* Exercise *
State how many lines in the rows below contain the string "should", treating uppercase and lowercase letters as distinct. Reply with the number alone.

━━━ Provided data ━━━

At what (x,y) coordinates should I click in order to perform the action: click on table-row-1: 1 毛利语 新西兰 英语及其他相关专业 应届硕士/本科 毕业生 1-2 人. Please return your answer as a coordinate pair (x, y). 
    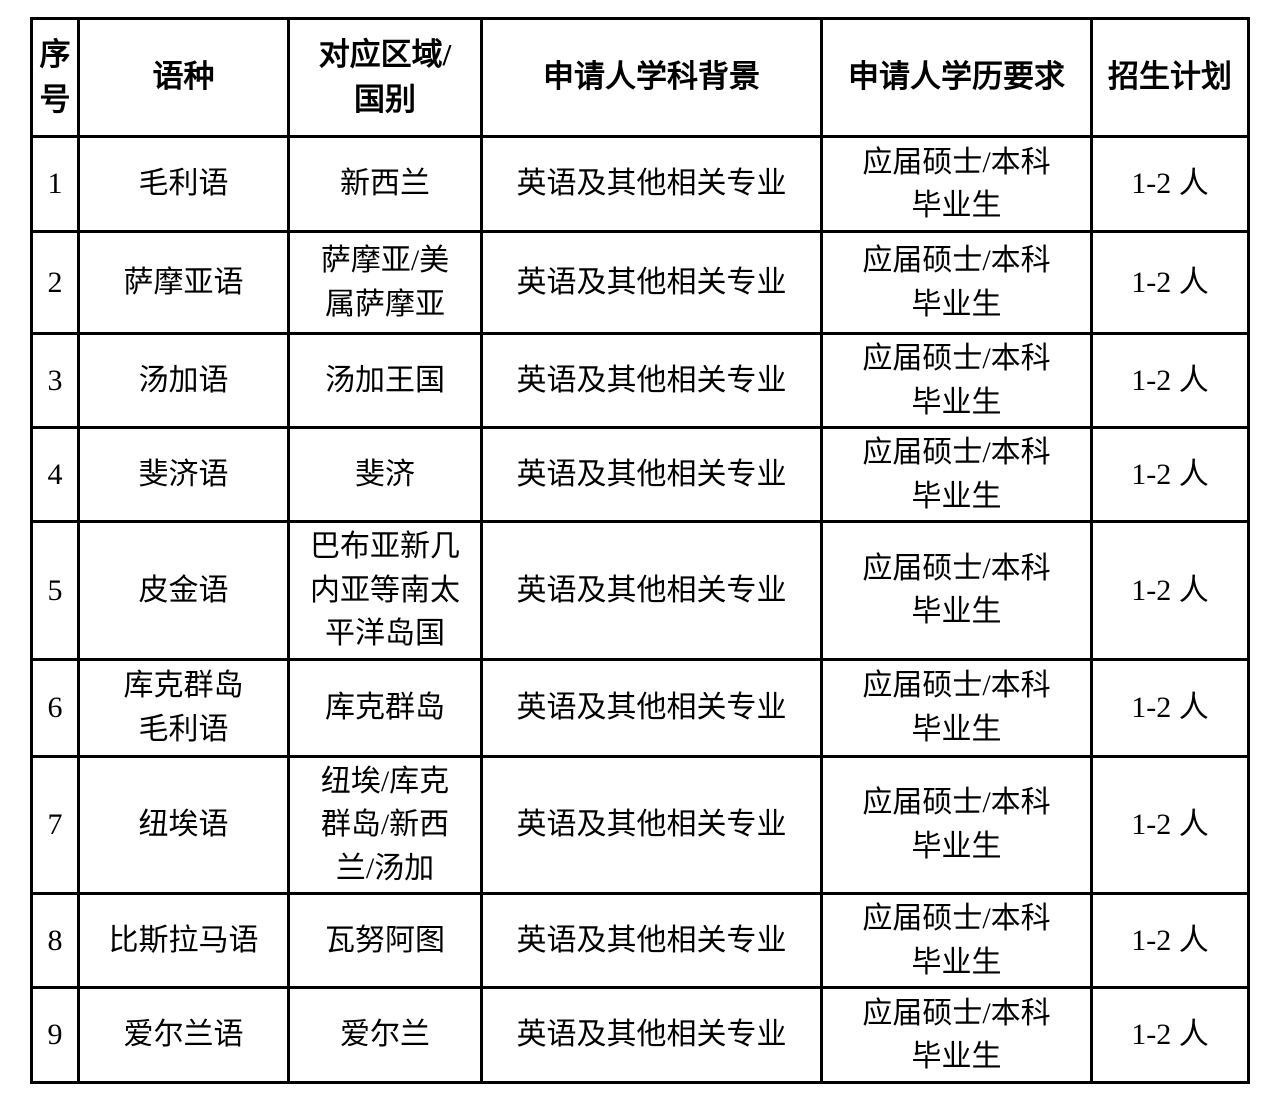
    Looking at the image, I should click on (640, 184).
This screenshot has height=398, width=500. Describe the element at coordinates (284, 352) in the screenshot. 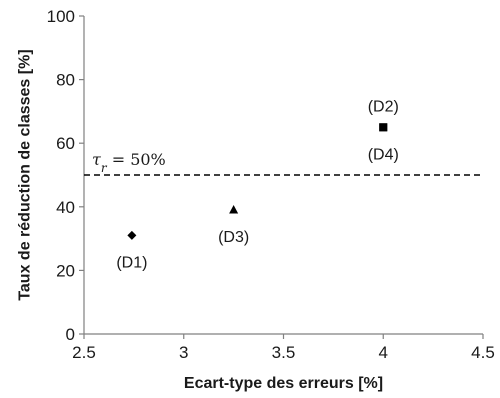

I see `x-tick-label: 3.5` at that location.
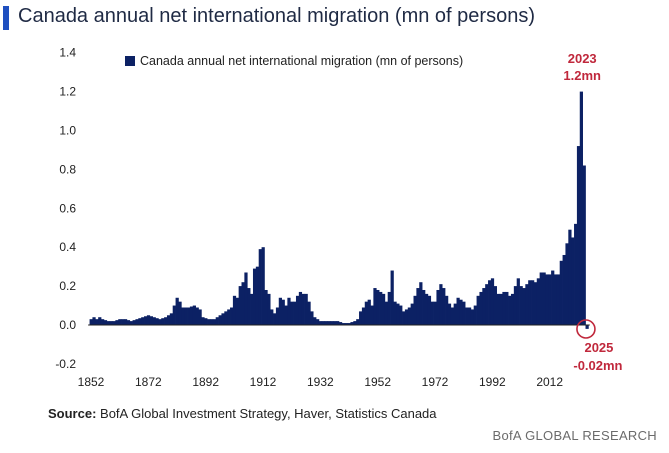  What do you see at coordinates (237, 311) in the screenshot?
I see `bar-1903` at bounding box center [237, 311].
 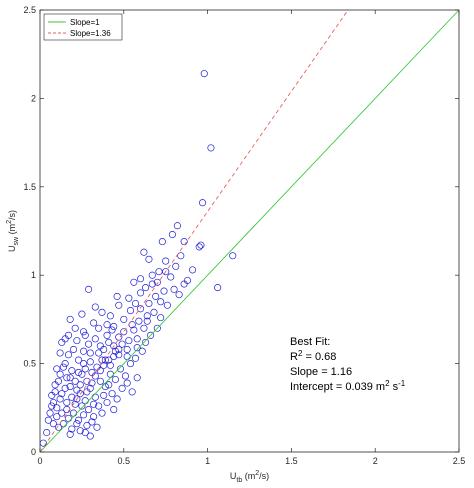 I want to click on legend: Slope=1 Slope=1.36, so click(x=83, y=27).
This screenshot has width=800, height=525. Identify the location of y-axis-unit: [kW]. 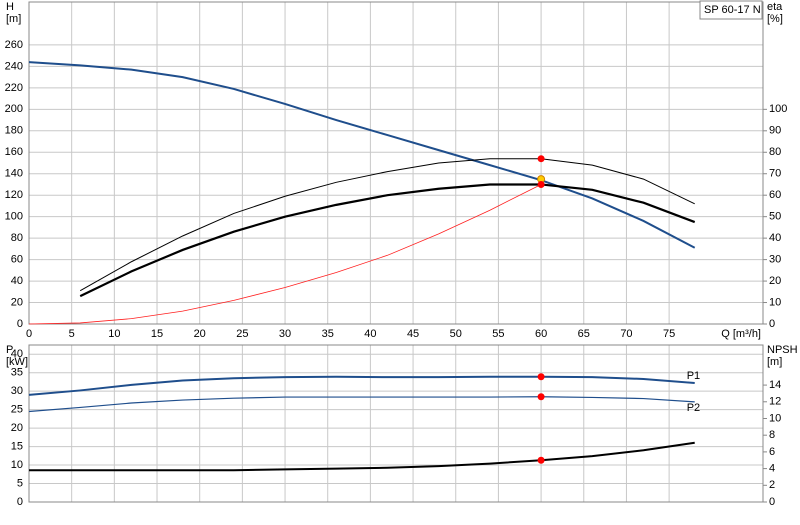
(17, 362).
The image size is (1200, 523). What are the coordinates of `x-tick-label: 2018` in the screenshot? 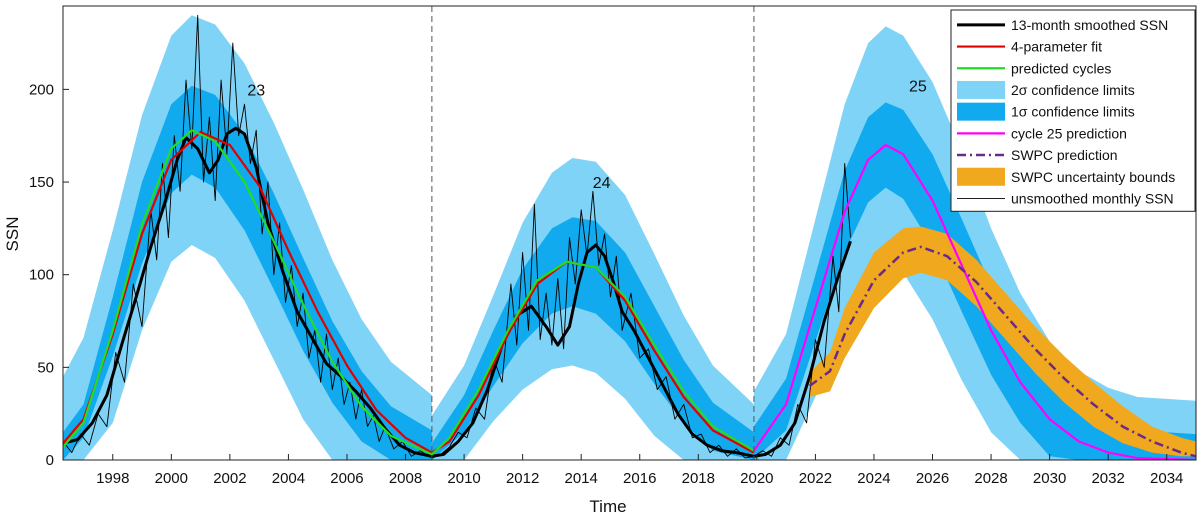 It's located at (698, 478).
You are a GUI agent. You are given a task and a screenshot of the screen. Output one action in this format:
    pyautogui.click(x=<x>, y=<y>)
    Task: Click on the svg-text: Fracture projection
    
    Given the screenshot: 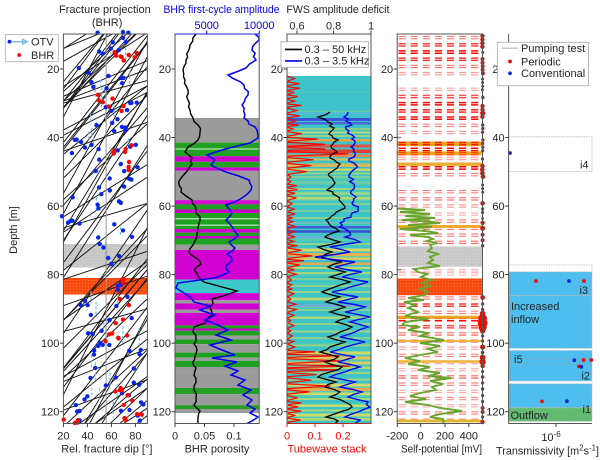 What is the action you would take?
    pyautogui.click(x=105, y=10)
    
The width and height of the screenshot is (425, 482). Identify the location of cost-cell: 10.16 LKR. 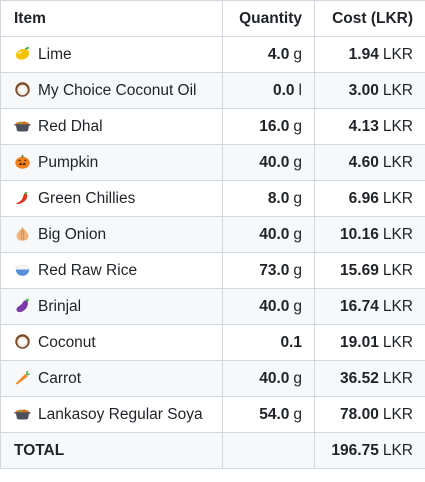
(370, 234).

━━━

* Result for this exercise *
2